Ainsi, la Ville après une première Sine Qua Non Squad en 2019 a repris le concept de courses mensuelles dans un premier temps destinées aux femmes puis devenues très vite mixtes. Additionnellement, nous avons travaillé à la création de parcours tracés pour bien connaître la ville avec des encadrant·es, permettant de découvrir des quartiers jusque-là désertés par les femmes. Après la pandémie, le partenariat avec l’association s’est renforcé, et une communauté de coureuses s’est créée autour des Sin Qua Non Squad mensuelles.

À Aubervilliers, les city-stades étant nombreux (13 dont deux plateaux d’évolution), ils sont largement investis par les hommes. Afin d’introduire plus de mixité, le Sine Qua Non FC propose en partenariat avec la Ville et le tissu associatif local des sessions de football de deux heures ouvertes à tous les profils ; la première heure est consacrée aux filles (échauffement et technique) puis la seconde à des matchs si possible en mixité. Pour le lancement, nous avons conjointement organisé un tournoi féminin, et entre les matchs l’association HandsAway et la Fondation Alice Millat proposaient une sensibilisation aux violences sexistes et sexuelles et un jeu pédagogique autour de la place des femmes dans le sport.

Prochainement, une session de boxe dans l’espace public va s’organiser avec Sarah Ourahmoune – championne du monde et vice-championne olympique Rio 2016 – afin de visibiliser le sport féminin et de le pratiquer en confiance dans la rue. Nous avons également pour projet de déployer des sessions de skate dans les skate-parks.

Enfin, l’association développe une application qui sera présentée dans le cadre des journées du matrimoine à Aubervilliers et dans les villes partenaires ; celle-ci met en avant le matrimoine des villes, grâce à femmes inspirantes et des parcours de courses audio guidés avec les podcasts biographiques sur ces femmes. L’application Sine Qua Non va également recenser les espaces de pratique sportive en accès libre et les lieux dédiés à l’accompagnement et au soutien des femmes victimes de violences sexuelles et sexistes.

Photo Sine Qua Non FC

 

Comment sont financés les projets de Sine Qua Non ? Souhaitez-vous développer des projets similaires dans de nouvelles collectivités ?

CK et LM : L’association Sine Qua Non est lauréate du Projet Impact 2024 du Grand Paris au titre de ses actions dans leur globalité.
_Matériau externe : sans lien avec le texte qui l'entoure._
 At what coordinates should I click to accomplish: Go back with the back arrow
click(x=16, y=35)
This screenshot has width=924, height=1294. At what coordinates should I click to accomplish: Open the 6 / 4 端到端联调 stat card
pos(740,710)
Le budget total pour l’intégralité du programme est de 25 000 € par ville ; l’appel à projet finance une bonne partie des actions, le reste à charge est de 5 000 € pour les communes partenaires dont Aubervilliers qui finance cette part via le Contrat ville et le service des sports.

Pour le moment, l’association est implantée essentiellement à Paris et dans le département de Seine-Saint-Denis : à Montreuil, Pantin, Saint-Denis et Aubervilliers. Notre souhait est d’étendre nos actions, c’est pourquoi nous sommes ouvertes au partenariat avec les collectivités franciliennes qui souhaiteraient s’engager dans une démarche globale de valorisation de la pratique du sport des femmes dans l’espace public.